§ **Text section**
ALIVER ANTONIO RAMIREZ,
Defendant and Appellant.
APPEAL from an order of the Superior Court of Los
Angeles County, Charlaine F. Olmedo, Judge. Affirmed.
Edward J. Haggerty, under appointment by the Court of
Appeal, for Defendant and Appellant.
Rob Bonta, Attorney General, Lance E. Winters, Chief
Assistant Attorney General, Susan Sullivan Pithey, Assistant
Attorney General, Amanda V. Lopez and Michael J. Wise, Deputy
Attorneys General, for Plaintiff and Respondent.
INTRODUCTION
In 1992, defendant Aliver Antonio Ramirez was convicted
of second degree murder. He appeals from the denial of his
petition for recall and resentencing under Penal Code
section 1170.95. Defendant contends that the court engaged in
improper fact-finding by relying on the opinion in his prior
appeal. Based on the instructions at trial, however, the jury could
not convict defendant of murder unless it concluded he acted with
malice aforethought.1 Because defendant could not have been
convicted under a now-invalid theory of murder, he is ineligible
for relief as a matter of law. We therefore affirm.

§ **Data lines**
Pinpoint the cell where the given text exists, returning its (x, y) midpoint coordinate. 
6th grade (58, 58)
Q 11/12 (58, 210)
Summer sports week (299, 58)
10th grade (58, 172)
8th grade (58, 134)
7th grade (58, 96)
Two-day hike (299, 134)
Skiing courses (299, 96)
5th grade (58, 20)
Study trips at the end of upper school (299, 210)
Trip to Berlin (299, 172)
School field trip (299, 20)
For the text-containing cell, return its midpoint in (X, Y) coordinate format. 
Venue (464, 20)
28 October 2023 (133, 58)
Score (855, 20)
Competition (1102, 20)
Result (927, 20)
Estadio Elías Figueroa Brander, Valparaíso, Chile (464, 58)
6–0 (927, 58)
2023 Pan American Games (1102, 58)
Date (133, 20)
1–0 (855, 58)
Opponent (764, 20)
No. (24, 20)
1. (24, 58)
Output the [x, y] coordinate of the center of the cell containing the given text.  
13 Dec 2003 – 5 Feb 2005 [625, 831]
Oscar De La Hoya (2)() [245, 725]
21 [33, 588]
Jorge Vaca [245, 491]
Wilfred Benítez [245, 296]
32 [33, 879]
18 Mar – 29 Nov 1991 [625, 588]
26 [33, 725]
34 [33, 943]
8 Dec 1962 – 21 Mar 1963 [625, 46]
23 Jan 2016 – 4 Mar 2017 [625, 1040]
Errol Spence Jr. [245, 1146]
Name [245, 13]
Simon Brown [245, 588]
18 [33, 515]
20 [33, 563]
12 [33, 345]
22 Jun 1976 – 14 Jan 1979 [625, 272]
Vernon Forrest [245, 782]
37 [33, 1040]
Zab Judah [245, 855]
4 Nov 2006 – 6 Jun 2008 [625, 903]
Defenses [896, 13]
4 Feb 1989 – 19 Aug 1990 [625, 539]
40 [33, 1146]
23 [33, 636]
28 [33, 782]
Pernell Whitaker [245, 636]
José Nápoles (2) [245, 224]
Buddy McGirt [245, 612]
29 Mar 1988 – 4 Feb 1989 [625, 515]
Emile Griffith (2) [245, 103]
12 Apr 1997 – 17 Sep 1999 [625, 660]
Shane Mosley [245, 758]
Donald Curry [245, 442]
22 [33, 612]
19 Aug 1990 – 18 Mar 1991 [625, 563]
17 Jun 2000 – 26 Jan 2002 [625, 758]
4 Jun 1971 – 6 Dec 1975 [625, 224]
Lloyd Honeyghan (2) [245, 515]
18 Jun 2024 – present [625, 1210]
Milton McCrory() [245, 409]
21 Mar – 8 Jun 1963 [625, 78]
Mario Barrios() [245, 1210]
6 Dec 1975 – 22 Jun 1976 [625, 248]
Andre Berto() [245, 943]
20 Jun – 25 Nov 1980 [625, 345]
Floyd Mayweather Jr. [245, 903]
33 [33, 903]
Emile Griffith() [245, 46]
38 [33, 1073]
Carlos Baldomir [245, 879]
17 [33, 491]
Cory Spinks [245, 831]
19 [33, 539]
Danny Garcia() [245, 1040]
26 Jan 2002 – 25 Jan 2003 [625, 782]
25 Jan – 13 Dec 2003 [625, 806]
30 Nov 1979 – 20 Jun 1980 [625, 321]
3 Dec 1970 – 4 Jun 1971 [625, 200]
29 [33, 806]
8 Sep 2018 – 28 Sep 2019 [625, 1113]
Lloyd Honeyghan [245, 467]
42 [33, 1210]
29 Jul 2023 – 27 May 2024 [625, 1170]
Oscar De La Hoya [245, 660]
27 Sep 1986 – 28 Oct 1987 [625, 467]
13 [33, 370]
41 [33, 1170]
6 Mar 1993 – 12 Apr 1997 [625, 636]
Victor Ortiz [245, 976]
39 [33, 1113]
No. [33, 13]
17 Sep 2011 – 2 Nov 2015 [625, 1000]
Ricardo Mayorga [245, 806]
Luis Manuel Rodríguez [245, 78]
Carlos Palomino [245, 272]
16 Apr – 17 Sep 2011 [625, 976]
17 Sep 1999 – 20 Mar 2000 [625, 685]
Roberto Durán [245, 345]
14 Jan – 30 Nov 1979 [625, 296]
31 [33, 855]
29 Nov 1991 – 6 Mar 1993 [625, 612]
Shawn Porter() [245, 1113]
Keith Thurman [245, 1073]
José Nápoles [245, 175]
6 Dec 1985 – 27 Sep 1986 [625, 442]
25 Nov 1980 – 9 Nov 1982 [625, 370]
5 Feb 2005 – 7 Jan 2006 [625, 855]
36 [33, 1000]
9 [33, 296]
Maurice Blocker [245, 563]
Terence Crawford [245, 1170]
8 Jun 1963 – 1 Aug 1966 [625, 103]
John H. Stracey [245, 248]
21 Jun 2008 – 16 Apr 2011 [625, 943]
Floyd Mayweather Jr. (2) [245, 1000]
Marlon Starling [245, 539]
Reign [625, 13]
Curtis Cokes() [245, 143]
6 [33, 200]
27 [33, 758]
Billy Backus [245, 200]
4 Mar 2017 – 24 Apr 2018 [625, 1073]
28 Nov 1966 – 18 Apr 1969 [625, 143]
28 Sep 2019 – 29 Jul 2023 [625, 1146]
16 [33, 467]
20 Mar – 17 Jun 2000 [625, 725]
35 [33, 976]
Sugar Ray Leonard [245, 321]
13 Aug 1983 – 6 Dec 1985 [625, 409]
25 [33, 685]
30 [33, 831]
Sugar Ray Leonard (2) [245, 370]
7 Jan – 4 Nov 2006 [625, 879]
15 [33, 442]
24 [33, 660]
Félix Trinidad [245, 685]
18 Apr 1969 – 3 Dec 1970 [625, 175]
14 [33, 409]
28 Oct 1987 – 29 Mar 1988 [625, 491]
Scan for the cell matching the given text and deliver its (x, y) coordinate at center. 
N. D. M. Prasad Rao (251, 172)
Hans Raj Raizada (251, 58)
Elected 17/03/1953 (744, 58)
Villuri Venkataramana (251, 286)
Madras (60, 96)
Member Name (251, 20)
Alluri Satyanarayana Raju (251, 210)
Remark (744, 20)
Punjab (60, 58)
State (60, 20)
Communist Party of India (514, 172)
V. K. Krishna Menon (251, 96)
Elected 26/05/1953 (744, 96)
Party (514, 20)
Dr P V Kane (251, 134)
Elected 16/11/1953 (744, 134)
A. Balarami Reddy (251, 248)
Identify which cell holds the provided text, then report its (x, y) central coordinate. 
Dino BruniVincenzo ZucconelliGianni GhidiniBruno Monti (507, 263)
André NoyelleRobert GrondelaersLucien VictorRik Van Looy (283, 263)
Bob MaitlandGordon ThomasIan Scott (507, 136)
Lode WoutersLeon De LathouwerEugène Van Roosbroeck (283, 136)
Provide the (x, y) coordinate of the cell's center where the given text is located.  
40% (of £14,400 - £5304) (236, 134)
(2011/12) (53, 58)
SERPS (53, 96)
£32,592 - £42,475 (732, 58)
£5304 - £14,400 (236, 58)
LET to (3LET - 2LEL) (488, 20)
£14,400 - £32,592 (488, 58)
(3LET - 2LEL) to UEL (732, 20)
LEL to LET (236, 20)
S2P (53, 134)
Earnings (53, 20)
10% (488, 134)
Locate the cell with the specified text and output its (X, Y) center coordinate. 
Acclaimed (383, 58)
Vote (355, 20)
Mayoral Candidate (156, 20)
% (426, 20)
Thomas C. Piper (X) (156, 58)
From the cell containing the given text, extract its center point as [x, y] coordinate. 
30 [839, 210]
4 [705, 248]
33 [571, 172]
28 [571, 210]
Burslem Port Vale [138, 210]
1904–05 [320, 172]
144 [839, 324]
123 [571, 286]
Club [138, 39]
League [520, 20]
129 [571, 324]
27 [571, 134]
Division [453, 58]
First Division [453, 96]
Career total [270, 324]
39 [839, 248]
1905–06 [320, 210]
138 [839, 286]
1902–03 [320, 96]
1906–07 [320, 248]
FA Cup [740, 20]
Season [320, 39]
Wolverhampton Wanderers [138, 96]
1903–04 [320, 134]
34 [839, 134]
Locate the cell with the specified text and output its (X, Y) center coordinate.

§ **What to do**
1. Please copy the court opinion excerpt from "Rob Bonta, Attorney" to "Plaintiff and Respondent.".
2. According to the court opinion excerpt, in what year was the defendant convicted of second degree murder?
3. Name every attorney the court opinion excerpt lists as appearing for Plaintiff and Respondent.

§ **Final answers**
1.
Rob Bonta, Attorney General, Lance E. Winters, Chief
Assistant Attorney General, Susan Sullivan Pithey, Assistant
Attorney General, Amanda V. Lopez and Michael J. Wise, Deputy
Attorneys General, for Plaintiff and Respondent.

2. 1992

3. Rob Bonta, Lance E. Winters, Susan Sullivan Pithey, Amanda V. Lopez, Michael J. Wise